(Stored data)

***

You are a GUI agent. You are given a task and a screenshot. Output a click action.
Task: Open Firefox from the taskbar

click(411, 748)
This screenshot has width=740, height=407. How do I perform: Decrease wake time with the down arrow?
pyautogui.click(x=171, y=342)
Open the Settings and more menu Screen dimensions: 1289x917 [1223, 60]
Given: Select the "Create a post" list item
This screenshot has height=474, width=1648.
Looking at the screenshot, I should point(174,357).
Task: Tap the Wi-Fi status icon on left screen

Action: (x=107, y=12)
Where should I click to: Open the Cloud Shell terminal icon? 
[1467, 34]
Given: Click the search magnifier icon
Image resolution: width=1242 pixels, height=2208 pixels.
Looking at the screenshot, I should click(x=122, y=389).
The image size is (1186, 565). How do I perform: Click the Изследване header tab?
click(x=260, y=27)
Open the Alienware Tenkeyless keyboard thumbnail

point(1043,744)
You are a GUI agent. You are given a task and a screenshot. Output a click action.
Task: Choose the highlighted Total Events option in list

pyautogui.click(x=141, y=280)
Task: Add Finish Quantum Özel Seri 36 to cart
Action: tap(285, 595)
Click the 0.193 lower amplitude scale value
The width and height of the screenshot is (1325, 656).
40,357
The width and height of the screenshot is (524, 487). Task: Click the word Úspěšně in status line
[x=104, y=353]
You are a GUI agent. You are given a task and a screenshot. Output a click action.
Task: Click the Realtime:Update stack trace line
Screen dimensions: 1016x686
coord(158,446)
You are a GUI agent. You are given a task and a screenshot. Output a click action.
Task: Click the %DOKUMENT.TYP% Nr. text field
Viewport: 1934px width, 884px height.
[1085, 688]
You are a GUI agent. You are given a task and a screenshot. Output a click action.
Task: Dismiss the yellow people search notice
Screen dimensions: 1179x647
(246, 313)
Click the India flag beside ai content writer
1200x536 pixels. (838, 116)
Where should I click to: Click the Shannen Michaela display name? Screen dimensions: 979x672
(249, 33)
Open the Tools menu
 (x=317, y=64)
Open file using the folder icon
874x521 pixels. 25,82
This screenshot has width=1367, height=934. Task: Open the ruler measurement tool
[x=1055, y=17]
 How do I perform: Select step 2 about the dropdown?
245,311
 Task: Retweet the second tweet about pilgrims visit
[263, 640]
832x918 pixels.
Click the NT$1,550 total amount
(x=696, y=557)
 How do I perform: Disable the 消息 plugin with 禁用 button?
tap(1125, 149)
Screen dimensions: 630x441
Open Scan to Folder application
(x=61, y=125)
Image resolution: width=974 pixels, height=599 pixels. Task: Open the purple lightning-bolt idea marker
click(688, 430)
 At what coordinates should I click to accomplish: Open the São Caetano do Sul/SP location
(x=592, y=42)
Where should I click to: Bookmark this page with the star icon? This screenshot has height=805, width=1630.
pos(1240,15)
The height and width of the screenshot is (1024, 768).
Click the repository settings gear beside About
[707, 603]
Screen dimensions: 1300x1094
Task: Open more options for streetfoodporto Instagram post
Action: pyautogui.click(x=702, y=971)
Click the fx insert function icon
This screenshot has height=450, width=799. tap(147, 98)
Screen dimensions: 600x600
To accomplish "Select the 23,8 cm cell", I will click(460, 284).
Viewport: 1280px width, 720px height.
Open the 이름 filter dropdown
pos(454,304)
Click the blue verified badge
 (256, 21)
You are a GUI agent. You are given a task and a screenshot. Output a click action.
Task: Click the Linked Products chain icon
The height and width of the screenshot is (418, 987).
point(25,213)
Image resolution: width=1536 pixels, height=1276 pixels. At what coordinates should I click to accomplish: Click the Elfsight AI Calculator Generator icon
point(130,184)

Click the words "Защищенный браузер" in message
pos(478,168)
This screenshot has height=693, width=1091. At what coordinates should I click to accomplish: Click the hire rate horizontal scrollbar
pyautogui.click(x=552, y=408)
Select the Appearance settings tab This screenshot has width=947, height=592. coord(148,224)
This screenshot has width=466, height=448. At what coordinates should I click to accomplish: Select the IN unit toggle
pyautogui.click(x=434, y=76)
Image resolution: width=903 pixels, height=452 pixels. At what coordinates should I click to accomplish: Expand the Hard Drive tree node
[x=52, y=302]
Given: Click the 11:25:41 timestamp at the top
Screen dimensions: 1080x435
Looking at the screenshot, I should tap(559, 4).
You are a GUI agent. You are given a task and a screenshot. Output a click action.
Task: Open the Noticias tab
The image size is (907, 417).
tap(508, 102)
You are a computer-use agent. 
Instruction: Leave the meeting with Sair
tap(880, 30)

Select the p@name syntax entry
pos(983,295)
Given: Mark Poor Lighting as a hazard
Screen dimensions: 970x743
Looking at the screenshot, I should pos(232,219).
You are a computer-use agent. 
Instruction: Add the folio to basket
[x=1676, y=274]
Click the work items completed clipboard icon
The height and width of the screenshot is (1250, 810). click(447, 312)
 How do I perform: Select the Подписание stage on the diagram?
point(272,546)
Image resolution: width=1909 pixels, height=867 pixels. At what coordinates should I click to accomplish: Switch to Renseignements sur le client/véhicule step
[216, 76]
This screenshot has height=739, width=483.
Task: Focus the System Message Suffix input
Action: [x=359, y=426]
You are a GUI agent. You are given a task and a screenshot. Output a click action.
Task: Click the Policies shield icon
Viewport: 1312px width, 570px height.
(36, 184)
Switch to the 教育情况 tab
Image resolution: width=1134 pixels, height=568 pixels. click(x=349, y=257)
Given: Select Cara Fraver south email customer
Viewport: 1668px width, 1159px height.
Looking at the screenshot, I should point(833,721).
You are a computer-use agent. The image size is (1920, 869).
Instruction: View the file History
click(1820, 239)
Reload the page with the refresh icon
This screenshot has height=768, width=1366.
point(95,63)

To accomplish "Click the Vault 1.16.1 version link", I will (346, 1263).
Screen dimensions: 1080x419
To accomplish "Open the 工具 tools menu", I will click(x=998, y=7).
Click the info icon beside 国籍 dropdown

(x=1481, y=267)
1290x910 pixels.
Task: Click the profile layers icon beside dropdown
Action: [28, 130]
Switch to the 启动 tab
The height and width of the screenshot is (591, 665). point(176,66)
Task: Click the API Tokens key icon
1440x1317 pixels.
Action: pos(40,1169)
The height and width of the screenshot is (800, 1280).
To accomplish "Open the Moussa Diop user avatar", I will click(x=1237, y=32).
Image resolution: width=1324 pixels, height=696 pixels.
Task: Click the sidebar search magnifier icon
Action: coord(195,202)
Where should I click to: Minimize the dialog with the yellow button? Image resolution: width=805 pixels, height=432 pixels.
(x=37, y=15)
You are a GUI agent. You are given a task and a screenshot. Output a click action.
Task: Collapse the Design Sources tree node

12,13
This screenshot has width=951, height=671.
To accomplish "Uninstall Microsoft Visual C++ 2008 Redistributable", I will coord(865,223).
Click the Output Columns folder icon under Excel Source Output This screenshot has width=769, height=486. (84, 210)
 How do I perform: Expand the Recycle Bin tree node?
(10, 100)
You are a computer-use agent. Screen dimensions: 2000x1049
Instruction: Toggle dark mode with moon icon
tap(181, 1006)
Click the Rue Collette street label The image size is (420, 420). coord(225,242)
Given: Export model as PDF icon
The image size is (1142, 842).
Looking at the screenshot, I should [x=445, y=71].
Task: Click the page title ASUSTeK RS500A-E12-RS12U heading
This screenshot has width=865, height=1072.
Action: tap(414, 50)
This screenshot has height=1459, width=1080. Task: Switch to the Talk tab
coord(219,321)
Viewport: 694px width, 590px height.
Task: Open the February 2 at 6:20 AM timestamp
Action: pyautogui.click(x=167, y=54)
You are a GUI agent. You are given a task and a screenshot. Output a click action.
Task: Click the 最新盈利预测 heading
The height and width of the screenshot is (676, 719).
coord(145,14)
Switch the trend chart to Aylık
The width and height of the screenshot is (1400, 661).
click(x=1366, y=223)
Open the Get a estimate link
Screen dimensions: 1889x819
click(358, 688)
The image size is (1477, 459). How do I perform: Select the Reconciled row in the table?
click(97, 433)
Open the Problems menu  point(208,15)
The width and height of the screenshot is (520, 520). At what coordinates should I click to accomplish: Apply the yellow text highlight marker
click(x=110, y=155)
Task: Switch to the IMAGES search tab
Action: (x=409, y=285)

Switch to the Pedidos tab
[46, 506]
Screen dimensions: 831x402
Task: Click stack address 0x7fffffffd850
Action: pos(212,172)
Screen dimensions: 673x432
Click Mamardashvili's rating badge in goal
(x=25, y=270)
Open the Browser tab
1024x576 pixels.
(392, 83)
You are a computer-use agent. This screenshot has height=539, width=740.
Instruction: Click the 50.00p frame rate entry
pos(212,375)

***

Search the records for the word "heading" and copy every line where it occurs.

Task: Click the page title ASUSTeK RS500A-E12-RS12U heading
Task: Click the 最新盈利预测 heading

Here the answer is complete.